Clark addresses a press conference at the National Press Club in Washington DC yesterday.


Bloomberg /Washington



Gulf airline Emirates issued a 350-page report rejecting allegations that it has received $6bn in state subsidies, saying the rival US operators that made the claims have skewed their facts and legal arguments.
The Dubai-based carrier, ranked No 1 in the world by international traffic, produced a point-by-point rebuttal of the assertions from American Airlines Group, Delta Air Lines and United Continental Holdings - which it says favour so-called open skies treaties only when to their advantage.
“Their mess of legal distortions and factual errors falls apart at the slightest scrutiny,” Emirates president Tim Clark said in a statement in Washington yesterday. “The big three are far from being harmed financially by Emirates’s operations, and they are not even operating in the same markets that we are.”
The US carriers alleged in January that Emirates, Qatar Airways and Etihad Airways of Abu Dhabi have received a collective $42bn in aid over the past decade. They followed up with a 55-page white paper detailing the claims and have begun a lobbying campaign aimed a persuading the government to deny further US access to the Gulf companies.
Emirates said its representatives met with officials from the US Departments of State, Transport and Commerce on Monday to respond to subsidy assertions spanning fuel-hedging and user fees at Dubai International airport to the cost advantages of the UAE’s labour laws.

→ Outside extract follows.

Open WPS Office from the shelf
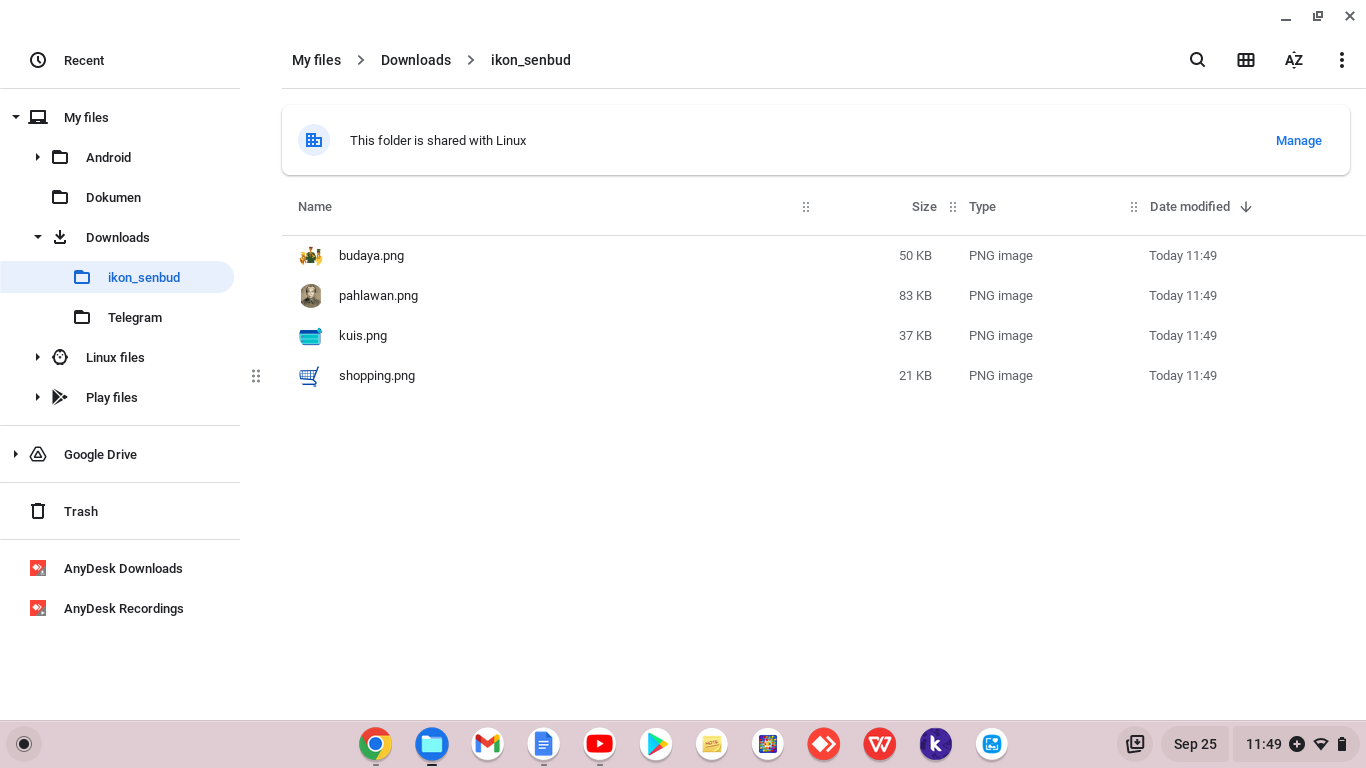click(x=879, y=744)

The Obama administration has said that it is currently reviewing air-service agreements with both the UAE and Qatar.
Emirates said its dissection of the US allegations is “comprehensive” and based on “hard facts,” adding that its American opponents assert liberal principles, when the “reality is they favour Open Skies agreements only when such work to their financial advantage, and they seek to lock out airlines that offer consumers a competitive choice.”
On fuel hedging, Emirates said a contract was transferred to parent Investment Corp of Dubai in 2008 during an oil-price plunge to avoid giving a “misleading picture” of its performance. Losses were paid at maturity from the airline’s own cash resources and the recovery in crude prices meant ICD ultimately made a $100mn profit on the switch.
Emirates also denied receiving subsidies from entities including sister company and ground-handling specialist Dnata, Dubai International Airport and Dubai Aerospace Enterprise, saying transactions are conducted on an arm’s-length basis.
It added that commercial rates are paid for jet fuel from suppliers BP, Chevron Corp, Emojet/Exxon Mobil Corp, Emirates National Oil Co, or Enoc, and Royal Dutch Shell.
Analysis shows that prices charged by local producer Enoc “closely tracked” those at its peers and were if anything slightly higher, on average, the airline said.
“The case put forward by Delta, United and American Airlines against Emirates is full of holes, and if their protectionist campaign were to be successful, it will not end with just the Gulf airlines,” Clark said.